ASSIGNMENT: Each record that comes next should be output exactly; pictures do not belong in the copy.

Stored records
____
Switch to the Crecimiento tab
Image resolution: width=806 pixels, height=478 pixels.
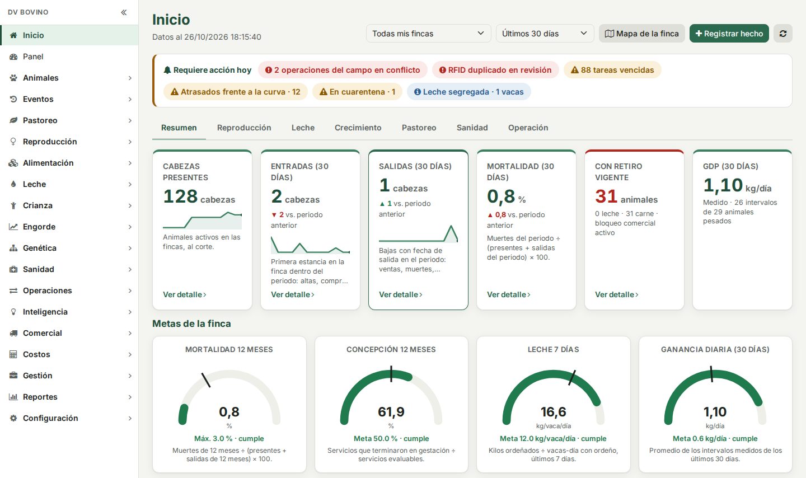tap(358, 128)
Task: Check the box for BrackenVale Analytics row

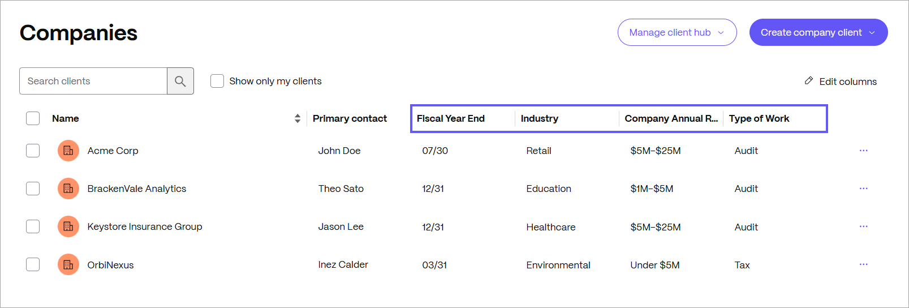Action: 33,189
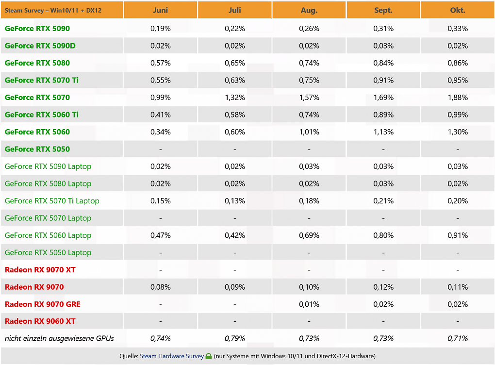495x365 pixels.
Task: Select the Radeon RX 9070 GRE row label
Action: point(43,304)
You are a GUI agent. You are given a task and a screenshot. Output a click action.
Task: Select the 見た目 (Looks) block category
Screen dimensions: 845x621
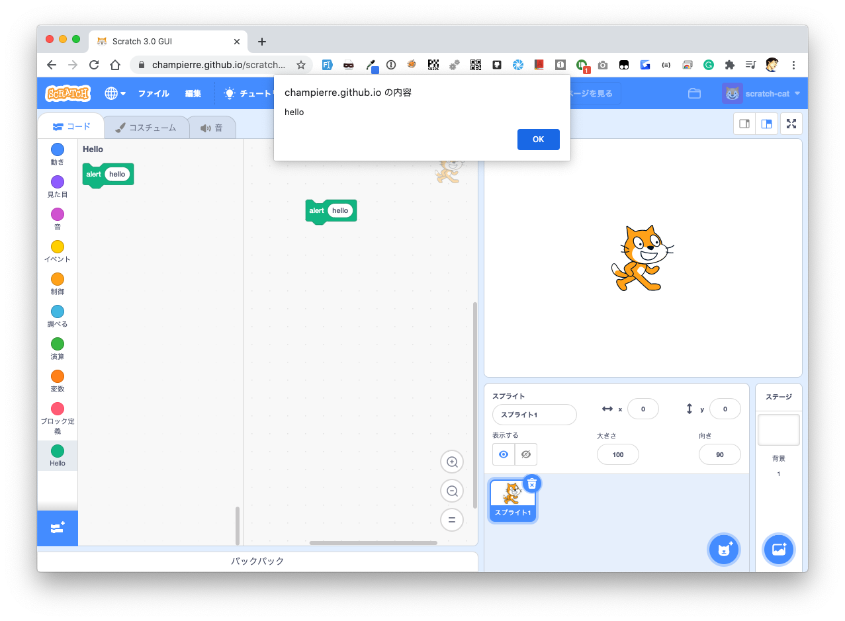pyautogui.click(x=57, y=186)
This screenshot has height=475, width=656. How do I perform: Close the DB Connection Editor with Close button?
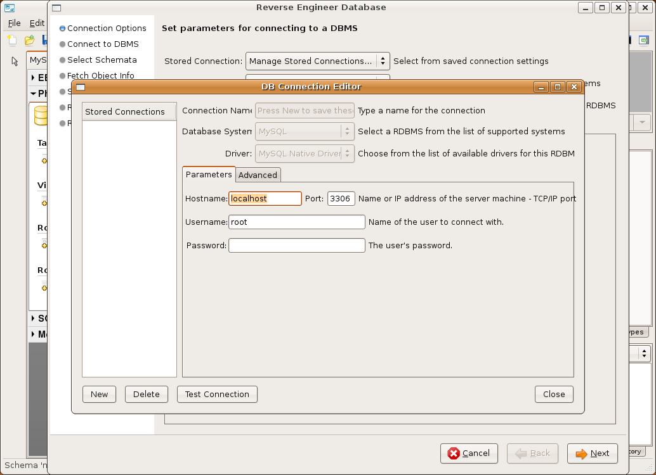click(x=554, y=394)
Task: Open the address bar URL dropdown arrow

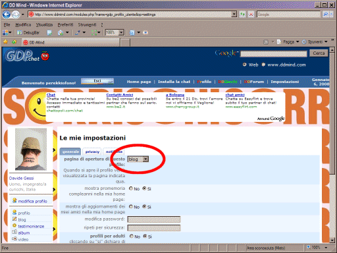Action: (234, 14)
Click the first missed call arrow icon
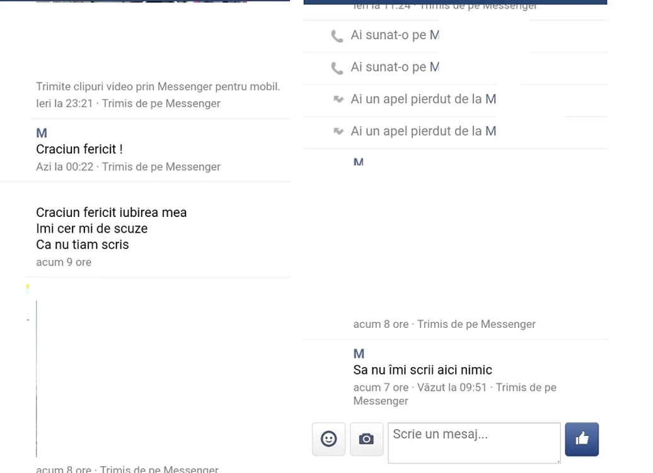The image size is (653, 473). pyautogui.click(x=338, y=99)
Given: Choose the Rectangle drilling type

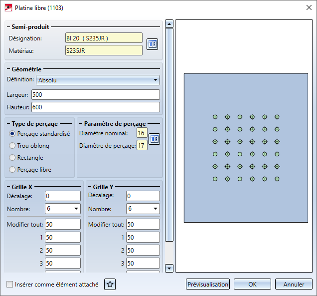Looking at the screenshot, I should point(12,158).
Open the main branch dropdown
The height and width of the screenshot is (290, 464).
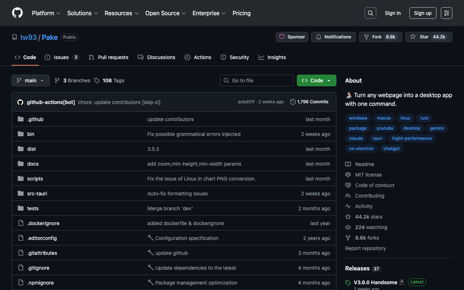(x=30, y=80)
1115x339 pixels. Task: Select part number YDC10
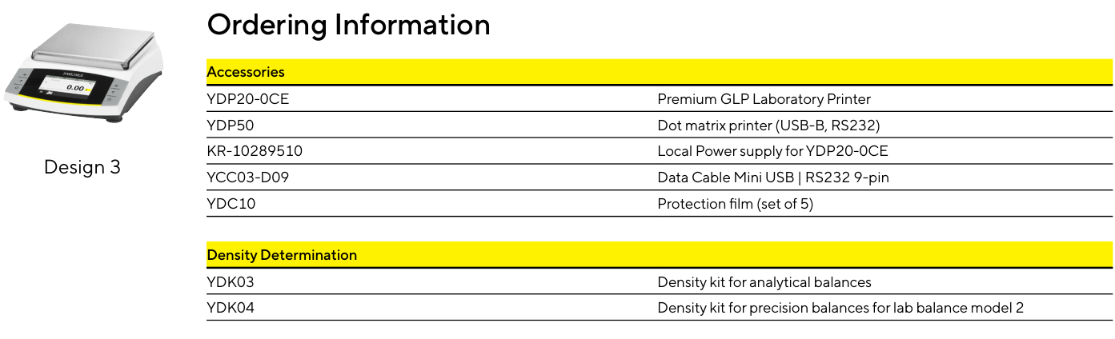point(231,204)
____
OUTPUT FOR THIS EXERCISE:
Switch to the Crecimiento tab
Image resolution: width=806 pixels, height=478 pixels.
tap(358, 128)
Task: Check the box for BrackenVale Analytics row

Action: 33,189
495x365 pixels.
Task: Select the Radeon RX 9070 GRE row label
Action: point(43,304)
You are a GUI agent. You are given a task and a screenshot. Output a click action.
Task: Select the 見た目 (Looks) block category
Screen dimensions: 845x621
pyautogui.click(x=57, y=186)
This screenshot has height=475, width=656. How do I perform: Close the DB Connection Editor with Close button?
click(x=554, y=394)
Task: Open the address bar URL dropdown arrow

Action: (234, 14)
Click the first missed call arrow icon
The image size is (653, 473). pyautogui.click(x=338, y=99)
Given: Choose the Rectangle drilling type

Looking at the screenshot, I should point(12,158).
Open the main branch dropdown
The height and width of the screenshot is (290, 464).
(x=30, y=80)
1115x339 pixels. Task: Select part number YDC10
point(231,204)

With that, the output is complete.